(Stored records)
=== Begin Enclosure ===

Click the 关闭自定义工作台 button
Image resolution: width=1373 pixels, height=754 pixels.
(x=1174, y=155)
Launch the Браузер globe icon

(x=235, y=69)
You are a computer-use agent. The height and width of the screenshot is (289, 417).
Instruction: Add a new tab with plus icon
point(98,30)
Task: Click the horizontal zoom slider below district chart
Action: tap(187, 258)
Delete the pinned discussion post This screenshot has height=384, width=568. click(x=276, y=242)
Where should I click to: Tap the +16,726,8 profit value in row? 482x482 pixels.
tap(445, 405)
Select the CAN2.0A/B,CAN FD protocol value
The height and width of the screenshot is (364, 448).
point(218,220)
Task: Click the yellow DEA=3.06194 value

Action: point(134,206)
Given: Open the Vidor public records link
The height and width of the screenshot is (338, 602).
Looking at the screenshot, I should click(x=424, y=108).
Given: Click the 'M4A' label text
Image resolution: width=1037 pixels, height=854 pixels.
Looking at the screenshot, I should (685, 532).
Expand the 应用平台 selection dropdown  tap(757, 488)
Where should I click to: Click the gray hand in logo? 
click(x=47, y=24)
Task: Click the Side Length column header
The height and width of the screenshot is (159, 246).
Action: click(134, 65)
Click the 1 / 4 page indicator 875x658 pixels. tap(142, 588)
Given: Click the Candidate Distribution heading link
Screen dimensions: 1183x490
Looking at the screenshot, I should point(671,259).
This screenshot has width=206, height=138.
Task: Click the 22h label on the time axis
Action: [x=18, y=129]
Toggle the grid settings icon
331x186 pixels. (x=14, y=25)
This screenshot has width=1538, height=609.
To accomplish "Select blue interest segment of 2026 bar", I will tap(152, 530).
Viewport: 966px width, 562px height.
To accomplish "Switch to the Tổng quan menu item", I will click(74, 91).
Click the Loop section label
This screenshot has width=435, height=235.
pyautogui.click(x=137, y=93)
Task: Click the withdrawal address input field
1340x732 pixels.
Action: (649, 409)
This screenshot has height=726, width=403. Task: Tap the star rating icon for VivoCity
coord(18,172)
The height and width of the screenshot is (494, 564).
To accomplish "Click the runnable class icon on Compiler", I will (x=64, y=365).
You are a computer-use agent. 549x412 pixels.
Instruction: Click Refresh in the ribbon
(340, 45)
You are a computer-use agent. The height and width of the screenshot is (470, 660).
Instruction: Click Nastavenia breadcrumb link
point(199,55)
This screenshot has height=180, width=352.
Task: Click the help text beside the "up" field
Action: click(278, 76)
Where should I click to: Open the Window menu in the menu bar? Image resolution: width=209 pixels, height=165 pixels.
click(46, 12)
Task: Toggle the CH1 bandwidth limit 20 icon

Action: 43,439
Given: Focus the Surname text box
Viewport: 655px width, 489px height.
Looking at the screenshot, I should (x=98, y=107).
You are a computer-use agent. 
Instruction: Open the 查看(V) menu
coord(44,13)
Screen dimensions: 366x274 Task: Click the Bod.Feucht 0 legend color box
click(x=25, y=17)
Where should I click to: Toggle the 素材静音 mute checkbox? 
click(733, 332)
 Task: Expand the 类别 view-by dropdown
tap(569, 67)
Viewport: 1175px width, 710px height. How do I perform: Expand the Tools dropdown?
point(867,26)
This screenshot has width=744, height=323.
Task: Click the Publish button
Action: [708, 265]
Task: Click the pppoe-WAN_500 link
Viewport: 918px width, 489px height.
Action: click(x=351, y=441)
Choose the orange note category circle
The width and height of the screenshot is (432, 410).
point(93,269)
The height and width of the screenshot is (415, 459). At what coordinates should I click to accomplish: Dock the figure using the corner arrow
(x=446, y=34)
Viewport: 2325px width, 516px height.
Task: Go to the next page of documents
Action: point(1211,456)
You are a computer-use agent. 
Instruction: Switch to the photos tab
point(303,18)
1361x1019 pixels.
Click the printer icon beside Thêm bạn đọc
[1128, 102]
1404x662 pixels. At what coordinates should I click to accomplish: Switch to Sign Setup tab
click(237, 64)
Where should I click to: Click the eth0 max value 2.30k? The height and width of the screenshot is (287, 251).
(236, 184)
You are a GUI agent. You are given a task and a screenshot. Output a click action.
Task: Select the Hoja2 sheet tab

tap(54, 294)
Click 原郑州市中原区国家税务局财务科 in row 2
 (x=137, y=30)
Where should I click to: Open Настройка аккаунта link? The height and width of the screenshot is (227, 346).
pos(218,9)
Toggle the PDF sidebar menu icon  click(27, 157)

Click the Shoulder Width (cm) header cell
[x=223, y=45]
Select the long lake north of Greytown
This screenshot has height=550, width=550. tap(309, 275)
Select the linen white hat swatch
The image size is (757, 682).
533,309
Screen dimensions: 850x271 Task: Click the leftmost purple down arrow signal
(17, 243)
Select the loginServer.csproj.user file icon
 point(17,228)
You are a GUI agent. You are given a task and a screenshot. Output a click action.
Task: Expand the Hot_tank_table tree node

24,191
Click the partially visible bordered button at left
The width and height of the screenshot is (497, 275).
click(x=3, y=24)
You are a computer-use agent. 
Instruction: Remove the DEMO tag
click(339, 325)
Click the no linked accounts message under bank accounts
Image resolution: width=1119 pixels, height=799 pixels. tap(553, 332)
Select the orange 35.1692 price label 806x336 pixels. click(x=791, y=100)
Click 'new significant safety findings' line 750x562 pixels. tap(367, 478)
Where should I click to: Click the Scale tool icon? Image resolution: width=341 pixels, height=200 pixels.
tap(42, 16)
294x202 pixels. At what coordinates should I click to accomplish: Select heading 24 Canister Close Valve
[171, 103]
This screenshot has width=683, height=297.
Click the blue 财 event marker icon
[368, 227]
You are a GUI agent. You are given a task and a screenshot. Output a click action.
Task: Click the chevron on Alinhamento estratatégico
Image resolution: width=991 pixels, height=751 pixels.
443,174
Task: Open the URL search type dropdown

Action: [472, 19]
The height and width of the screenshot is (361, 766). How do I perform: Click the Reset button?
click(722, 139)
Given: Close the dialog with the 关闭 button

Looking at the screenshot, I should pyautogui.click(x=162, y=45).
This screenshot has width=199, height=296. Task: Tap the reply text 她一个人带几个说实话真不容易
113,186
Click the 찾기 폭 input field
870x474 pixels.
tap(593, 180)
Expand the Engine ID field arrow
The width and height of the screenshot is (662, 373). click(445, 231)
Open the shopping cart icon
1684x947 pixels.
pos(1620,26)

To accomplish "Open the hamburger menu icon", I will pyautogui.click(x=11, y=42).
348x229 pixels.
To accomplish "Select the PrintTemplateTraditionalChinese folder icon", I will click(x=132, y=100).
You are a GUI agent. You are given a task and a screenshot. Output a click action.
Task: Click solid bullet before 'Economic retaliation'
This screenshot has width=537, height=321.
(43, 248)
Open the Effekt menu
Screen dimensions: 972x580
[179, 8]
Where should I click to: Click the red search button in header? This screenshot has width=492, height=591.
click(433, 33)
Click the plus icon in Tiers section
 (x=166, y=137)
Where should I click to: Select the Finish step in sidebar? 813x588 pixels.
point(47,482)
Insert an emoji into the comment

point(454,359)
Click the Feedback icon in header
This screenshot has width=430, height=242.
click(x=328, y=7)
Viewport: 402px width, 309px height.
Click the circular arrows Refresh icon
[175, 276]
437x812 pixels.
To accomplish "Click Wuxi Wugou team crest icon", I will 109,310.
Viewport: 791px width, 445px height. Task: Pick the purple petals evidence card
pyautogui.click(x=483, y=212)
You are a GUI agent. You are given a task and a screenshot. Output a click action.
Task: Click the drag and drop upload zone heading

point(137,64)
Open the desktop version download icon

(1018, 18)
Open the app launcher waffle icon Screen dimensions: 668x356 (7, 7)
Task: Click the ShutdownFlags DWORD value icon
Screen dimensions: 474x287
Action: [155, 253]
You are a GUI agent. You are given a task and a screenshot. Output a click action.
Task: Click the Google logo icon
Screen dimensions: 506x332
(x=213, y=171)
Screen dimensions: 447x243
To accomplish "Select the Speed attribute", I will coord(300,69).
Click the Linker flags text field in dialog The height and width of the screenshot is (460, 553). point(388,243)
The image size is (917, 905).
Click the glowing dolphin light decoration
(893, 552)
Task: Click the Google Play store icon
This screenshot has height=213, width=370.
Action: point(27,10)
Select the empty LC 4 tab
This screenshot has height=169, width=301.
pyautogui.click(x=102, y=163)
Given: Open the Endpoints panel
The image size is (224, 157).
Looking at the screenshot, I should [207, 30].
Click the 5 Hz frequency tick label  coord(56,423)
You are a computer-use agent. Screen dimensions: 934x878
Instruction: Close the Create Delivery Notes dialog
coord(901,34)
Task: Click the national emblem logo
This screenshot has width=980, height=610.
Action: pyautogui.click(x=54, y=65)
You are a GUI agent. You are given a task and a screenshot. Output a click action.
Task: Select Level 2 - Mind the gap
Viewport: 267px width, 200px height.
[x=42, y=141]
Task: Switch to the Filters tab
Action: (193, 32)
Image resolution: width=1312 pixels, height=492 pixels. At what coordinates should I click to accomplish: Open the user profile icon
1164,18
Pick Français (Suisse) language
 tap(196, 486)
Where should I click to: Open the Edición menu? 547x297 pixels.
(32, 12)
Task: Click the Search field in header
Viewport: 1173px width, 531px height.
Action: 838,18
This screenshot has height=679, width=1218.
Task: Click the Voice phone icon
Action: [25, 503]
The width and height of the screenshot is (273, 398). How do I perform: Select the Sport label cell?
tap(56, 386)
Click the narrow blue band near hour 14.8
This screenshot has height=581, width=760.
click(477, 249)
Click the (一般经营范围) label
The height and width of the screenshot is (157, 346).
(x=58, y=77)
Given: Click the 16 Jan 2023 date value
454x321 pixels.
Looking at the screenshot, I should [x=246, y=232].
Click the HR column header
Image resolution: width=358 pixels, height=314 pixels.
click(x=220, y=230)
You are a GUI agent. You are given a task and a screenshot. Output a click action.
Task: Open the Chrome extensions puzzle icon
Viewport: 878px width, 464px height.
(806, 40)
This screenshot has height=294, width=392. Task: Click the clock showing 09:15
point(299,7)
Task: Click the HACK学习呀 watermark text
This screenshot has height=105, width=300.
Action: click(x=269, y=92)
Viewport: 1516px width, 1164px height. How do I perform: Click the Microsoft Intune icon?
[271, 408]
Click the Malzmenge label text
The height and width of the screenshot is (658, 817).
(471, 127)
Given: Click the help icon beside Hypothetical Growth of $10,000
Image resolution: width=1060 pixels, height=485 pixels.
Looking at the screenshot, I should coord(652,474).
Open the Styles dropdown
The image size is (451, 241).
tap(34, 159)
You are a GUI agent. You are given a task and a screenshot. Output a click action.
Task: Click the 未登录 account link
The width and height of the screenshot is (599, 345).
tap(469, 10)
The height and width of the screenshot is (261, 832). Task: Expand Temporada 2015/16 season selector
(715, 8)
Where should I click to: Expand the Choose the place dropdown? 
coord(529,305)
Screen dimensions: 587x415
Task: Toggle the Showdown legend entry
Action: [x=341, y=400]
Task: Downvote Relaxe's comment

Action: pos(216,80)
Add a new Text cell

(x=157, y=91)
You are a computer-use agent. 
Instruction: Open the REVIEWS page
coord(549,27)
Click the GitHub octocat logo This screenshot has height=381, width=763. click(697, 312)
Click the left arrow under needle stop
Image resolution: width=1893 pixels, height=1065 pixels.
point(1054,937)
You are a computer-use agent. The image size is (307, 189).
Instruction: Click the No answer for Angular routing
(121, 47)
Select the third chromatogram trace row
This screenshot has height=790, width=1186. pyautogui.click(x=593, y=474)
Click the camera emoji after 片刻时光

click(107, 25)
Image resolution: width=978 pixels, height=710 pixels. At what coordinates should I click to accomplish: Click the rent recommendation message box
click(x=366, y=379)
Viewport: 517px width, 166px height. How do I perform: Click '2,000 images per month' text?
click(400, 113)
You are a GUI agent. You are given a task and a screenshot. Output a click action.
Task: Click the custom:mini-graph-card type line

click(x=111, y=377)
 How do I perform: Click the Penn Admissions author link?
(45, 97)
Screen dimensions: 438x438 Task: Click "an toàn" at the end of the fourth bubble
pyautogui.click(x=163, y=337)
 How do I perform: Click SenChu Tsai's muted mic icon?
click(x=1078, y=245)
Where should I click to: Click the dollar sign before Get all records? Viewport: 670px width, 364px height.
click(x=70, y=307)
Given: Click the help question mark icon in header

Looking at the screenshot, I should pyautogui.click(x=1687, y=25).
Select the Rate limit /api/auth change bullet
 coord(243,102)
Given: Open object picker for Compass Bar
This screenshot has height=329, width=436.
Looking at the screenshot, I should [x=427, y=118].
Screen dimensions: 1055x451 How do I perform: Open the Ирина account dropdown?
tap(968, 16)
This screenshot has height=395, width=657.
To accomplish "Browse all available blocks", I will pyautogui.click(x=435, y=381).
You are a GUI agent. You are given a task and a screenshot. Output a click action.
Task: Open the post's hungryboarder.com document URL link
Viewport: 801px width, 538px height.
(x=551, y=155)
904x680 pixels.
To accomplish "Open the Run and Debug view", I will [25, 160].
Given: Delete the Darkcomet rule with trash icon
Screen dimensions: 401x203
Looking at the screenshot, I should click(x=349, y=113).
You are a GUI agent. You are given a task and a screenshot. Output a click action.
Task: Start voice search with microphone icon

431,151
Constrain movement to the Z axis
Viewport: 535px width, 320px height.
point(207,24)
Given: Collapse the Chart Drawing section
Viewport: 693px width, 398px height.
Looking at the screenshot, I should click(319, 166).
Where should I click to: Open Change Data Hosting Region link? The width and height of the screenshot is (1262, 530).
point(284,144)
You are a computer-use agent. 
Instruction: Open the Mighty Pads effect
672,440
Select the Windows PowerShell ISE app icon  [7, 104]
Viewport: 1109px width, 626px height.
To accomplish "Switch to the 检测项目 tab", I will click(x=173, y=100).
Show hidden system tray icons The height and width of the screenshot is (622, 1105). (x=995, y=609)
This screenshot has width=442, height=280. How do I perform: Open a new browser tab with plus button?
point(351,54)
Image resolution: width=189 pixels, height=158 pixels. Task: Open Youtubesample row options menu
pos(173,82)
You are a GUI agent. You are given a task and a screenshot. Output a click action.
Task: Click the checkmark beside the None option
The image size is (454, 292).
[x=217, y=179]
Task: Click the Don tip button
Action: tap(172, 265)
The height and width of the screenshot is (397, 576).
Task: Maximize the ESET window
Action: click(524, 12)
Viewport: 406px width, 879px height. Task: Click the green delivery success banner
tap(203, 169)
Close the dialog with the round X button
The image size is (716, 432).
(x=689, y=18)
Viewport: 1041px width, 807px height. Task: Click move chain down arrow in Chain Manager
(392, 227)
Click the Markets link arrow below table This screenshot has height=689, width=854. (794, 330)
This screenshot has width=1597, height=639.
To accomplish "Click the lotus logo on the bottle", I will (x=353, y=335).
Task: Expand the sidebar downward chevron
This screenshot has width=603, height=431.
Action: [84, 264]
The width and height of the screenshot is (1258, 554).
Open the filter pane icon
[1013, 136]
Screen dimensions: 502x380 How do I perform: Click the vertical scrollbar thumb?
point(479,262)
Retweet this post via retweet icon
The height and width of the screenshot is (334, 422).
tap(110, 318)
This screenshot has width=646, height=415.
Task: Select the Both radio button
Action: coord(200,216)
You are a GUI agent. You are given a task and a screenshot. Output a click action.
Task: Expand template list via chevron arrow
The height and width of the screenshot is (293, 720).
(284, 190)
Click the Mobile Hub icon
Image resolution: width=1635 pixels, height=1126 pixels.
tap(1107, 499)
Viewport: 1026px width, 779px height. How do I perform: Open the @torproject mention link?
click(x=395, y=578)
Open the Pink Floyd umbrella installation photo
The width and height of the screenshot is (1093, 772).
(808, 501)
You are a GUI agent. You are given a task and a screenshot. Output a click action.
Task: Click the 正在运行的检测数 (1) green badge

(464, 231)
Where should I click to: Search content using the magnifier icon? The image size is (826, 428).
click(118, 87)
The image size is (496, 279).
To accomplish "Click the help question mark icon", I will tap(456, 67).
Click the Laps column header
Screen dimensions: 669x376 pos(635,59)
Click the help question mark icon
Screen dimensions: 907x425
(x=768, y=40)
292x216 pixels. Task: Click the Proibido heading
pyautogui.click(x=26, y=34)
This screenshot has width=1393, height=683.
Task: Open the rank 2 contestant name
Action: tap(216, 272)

=== End Enclosure ===

Lines that hold the word "chevron" are the ones to copy from the entries above.

Task: Click the chevron on Alinhamento estratatégico
Task: Expand the sidebar downward chevron
Task: Expand template list via chevron arrow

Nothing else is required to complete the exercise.